Please make an appointment with a hip orthopedic surgeon to make sure you don't have any hip problems. I actually had an impingement between my pelvic bone and my femur. It was solved by an adjustment in how I walked and set. It took the pressure off the impingement and allowed that inflammation to recede. Also ask if you have trochanter bursitis, that can really hurt and cause all manner of problems in your upper legs. I have been off prednisone for over 6 moths and the bursitis is chronic. I am treated by a sports medicine doctor now. Initially my Rheumy gave me steroid injections for the bursitis. I actually self-diagnosed the bursitis then saw an ortho for a medical diagnosis. Please go after the pain areas one at a time and see other specialists. I did and discovered that even if PMR is the initial cause of the problems it may no longer be the only problem that needs treatment. No doubt that PMR caused my impingement to surface and no doubt PMR caused the bursitis, but oral steroids were never going to solve these problems.
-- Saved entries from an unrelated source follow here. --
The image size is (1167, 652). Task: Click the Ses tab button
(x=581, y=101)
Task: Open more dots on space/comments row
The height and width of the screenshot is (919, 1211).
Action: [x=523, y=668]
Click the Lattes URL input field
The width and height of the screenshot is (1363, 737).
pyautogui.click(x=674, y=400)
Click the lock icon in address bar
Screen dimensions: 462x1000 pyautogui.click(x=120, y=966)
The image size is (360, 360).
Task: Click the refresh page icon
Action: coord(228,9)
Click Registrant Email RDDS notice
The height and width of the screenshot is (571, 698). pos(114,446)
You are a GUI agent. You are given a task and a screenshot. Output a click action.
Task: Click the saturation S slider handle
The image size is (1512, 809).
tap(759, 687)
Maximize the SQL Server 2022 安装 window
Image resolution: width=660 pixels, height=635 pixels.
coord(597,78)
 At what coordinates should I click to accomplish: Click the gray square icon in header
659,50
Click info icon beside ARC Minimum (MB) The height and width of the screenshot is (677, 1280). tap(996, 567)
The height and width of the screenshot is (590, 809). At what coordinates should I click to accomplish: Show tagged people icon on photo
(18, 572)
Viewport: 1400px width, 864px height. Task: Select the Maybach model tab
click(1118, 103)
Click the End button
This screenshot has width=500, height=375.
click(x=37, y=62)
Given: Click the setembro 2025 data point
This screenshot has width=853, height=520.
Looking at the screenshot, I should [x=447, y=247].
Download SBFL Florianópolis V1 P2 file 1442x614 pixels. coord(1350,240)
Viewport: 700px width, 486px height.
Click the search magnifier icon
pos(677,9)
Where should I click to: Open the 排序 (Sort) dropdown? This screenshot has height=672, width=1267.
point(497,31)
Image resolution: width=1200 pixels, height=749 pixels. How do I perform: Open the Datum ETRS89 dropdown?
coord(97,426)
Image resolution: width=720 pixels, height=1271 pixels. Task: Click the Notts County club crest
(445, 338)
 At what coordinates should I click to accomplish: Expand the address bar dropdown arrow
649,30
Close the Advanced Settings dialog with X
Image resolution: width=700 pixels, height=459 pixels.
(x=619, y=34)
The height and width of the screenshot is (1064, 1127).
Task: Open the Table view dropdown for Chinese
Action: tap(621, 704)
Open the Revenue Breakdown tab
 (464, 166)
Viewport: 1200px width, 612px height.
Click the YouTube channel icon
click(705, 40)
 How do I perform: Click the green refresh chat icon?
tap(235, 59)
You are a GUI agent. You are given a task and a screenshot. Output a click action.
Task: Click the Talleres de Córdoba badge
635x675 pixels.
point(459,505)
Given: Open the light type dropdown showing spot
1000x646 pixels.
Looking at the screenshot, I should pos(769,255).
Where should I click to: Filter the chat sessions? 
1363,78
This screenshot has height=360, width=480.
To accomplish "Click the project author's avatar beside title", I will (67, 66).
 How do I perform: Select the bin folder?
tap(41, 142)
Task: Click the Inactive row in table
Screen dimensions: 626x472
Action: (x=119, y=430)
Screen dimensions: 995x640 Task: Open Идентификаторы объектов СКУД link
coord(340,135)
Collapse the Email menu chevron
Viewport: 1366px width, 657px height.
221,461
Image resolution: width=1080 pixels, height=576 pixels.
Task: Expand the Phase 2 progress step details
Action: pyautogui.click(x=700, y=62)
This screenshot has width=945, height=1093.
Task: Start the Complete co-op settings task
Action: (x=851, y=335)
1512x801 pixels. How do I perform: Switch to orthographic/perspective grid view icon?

I am now on Kevzara for 5 months after two years of being on prednisone and finally on July 1 ‘24I tapered off prednisone . 14 months ago my legs began to get weaker and weaker. Now standing from sitting position is very difficult as is climbing up and downs steps. Forget about getting on the floor to play with my 9 month old grandson .
My c reactive protein and sed rate are normal on Kevzara
My RA doctor prescribed tests as though I am starting over. Started with a physiatrist who is ordering x ray of all my painful areas. Neck shoulders knees and ankles It is assumed I have PMR under control. It could be and most probably is corticosteroid myopathy. It is so limiting. I must say I can walk and sit , the two activities I do most. I exercise and stretch every day.
I asked my RA doc about testing for cortisol numbers. She said no. I was surprised especially since in the month of August - Sept I lost 7 of the 20’lbs I gained I thought the reason was my adrenals kicked in If my tests come back negative I will assume I have Cory o steroid myopathy

It sounds like you need a more thorough assessment. The steroid complicates things because it definitely causes muscle damage and weakness but it sounds like you have something else going on with the pain you are describing

I agree. My wait time for a rheumatologist here in Ontario is 12 months approximately so I’m on my own for now.